Dalam analisis sekunder mereka dari uji coba DASH-Sodium, mereka mengukur dampak asupan natrium terhadap asupan energi, berat badan, rasa haus yang dilaporkan sendiri, dan volume urin 24 jam.

Mereka menemukan bahwa walaupun pengurangan asupan natrium tidak mempengaruhi jumlah energi yang dibutuhkan untuk mempertahankan berat badan yang stabil, namun, hal itu mengurangi kehausan partisipan. Volume urin tidak berubah atau lebih rendah dengan asupan natrium berkurang.

Hasilnya menunjukkan bahwa pada orang dewasa dengan tekanan darah tinggi atau hipertensi, mengurangi asupan natrium dapat mengurangi rasa haus, dan karenanya asupan cairan dan volume urin, serta tekanan darah.

Ketika Anda haus, tubuh Anda memberi tahu Anda bahwa tidak ada cukup air untuk mendukung jumlah natrium dalam sistem Anda, jadi itu mengirimkan sinyal ke otak Anda untuk minum lebih banyak, jelas Mandy Enright kepada Women’s Health.

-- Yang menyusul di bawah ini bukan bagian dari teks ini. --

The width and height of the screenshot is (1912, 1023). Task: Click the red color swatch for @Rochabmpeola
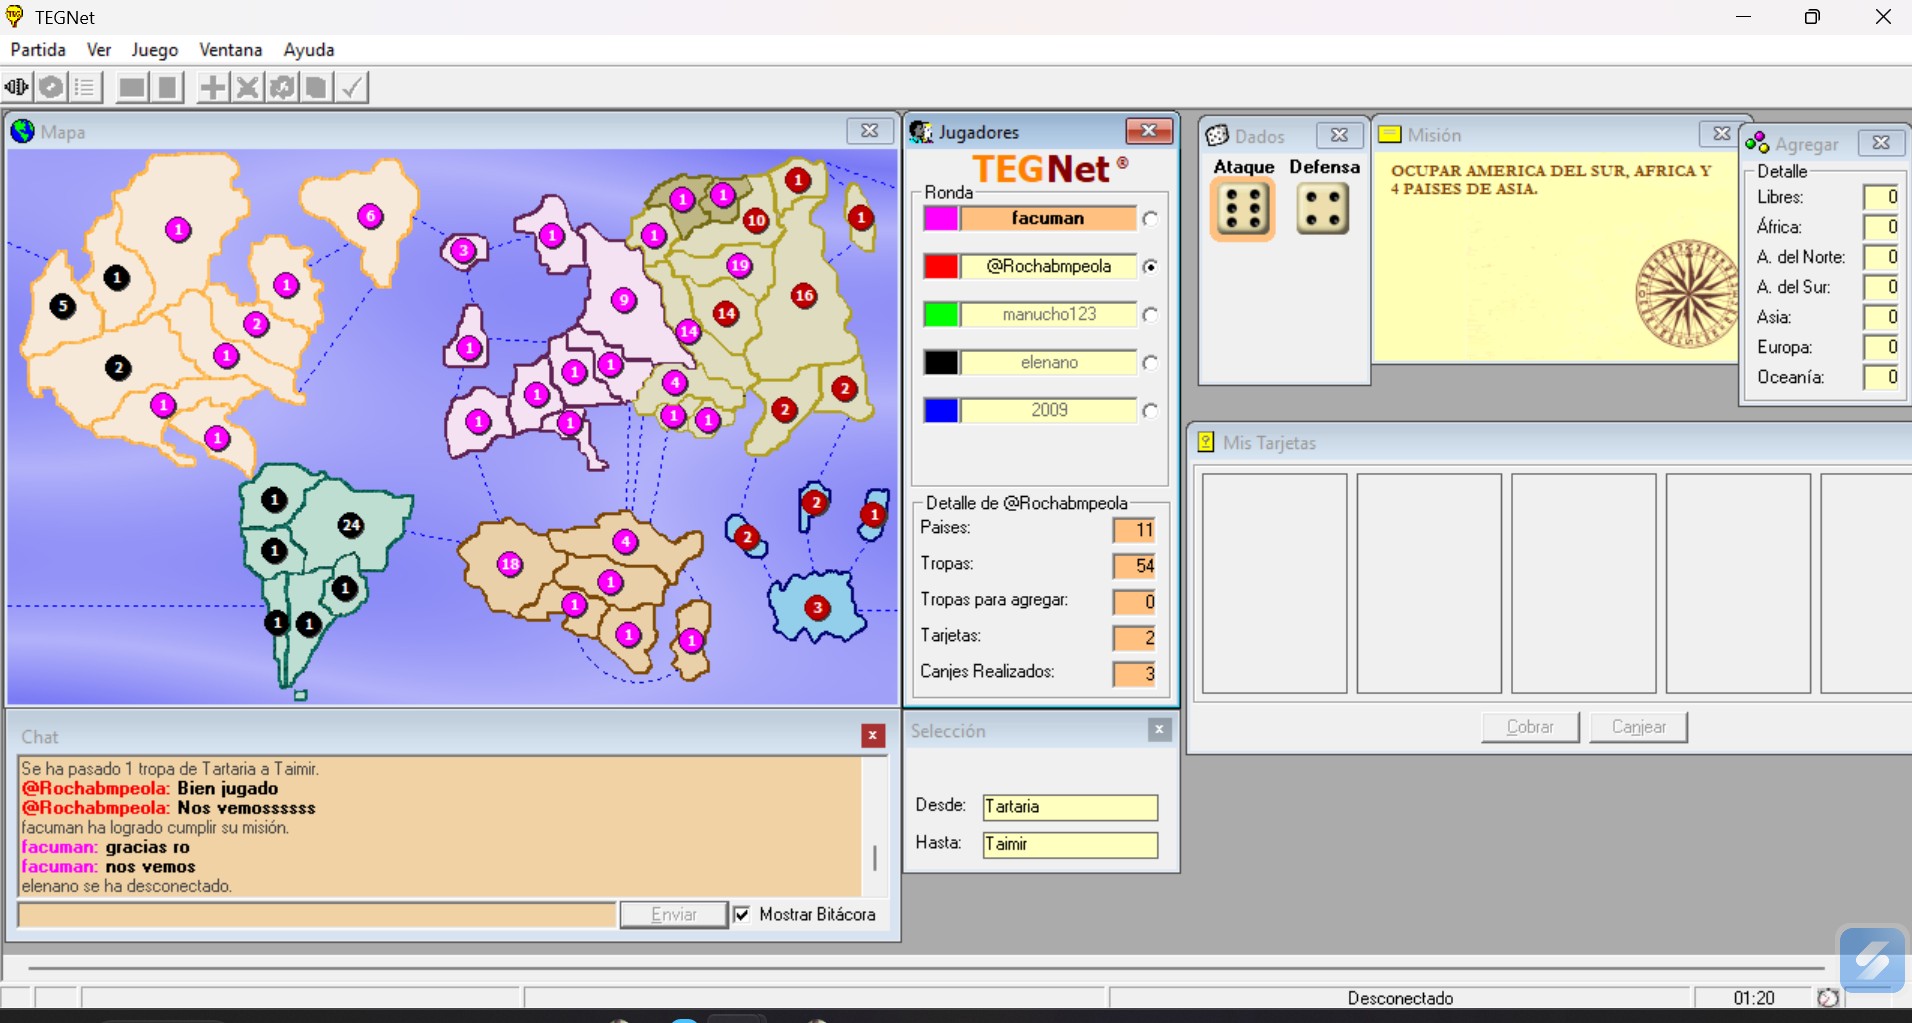[940, 267]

“Studi kami memberikan kontribusi yang berarti untuk debat ilmiah ini dan menggarisbawahi pentingnya pengurangan natrium sebagai cara untuk menurunkan tekanan darah,” kata Juraschek.

Garam: teman atau musuh?

Bahkan jika Anda tidak memiliki hipertensi, masih bijaksana untuk mengurangi garam dan mengurangi tekanan darah Anda. Menjaga tekanan darah Anda tetap terkendali berarti Anda membantu mengurangi risiko penyakit jantung, risiko stroke, pendarahan otak, dan gagal ginjal.

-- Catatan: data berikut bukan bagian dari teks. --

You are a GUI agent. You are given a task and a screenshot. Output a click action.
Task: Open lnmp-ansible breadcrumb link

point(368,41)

Bahkan jika Anda tidak menambahkan garam ke dalam makanan Anda selama atau setelah memasak, ada garam tersembunyi dalam makanan olahan yang dapat meningkatkan asupan Anda. Bagian yang menakutkan adalah kita bahkan tidak menyadarinya. Dapatkan ini: hingga 70% garam dalam diet kita tersembunyi dalam makanan olahan, termasuk makanan yang tidak selalu terasa asin, seperti roti, mentega, keju, sereal sarapan dan pasta. Air garam juga disuntikkan ke banyak daging segar dan beku untuk membuatnya lebih enak dan menambah volume.

Batas yang disarankan

Yayasan Jantung dan Stroke Afrika Selatan (HSFSA) mencatat bahwa tubuh kita membutuhkan garam untuk bertahan hidup, tetapi hanya dalam jumlah kecil. Menurut Foundation, tekanan darah tinggi bertanggung jawab atas satu dari dua stroke dan dua dari lima serangan jantung di Afrika Selatan.

Orang Afrika Selatan mengkonsumsi rata-rata 8,5 g garam per hari, namun Organisasi Kesehatan Dunia (WHO) merekomendasikan membatasi asupan garam hingga tidak lebih dari 5g per orang per hari (setara dengan satu sendok teh tingkat).

Moderasi adalah kuncinya, dan berikut adalah beberapa tips dasar untuk mengurangi garam dalam diet Anda:

– Baca label nutrisi pada item makanan: hindari produk yang mengandung 15% atau lebih dari asupan sodium harian yang direkomendasikan per sajian.

– Buat upaya sadar untuk secara bertahap mengurangi asupan garam Anda.

– Lakukan percobaan dengan rasa baru: buang garam dan gantilah dengan rempah-rempah, jus lemon dan cuka.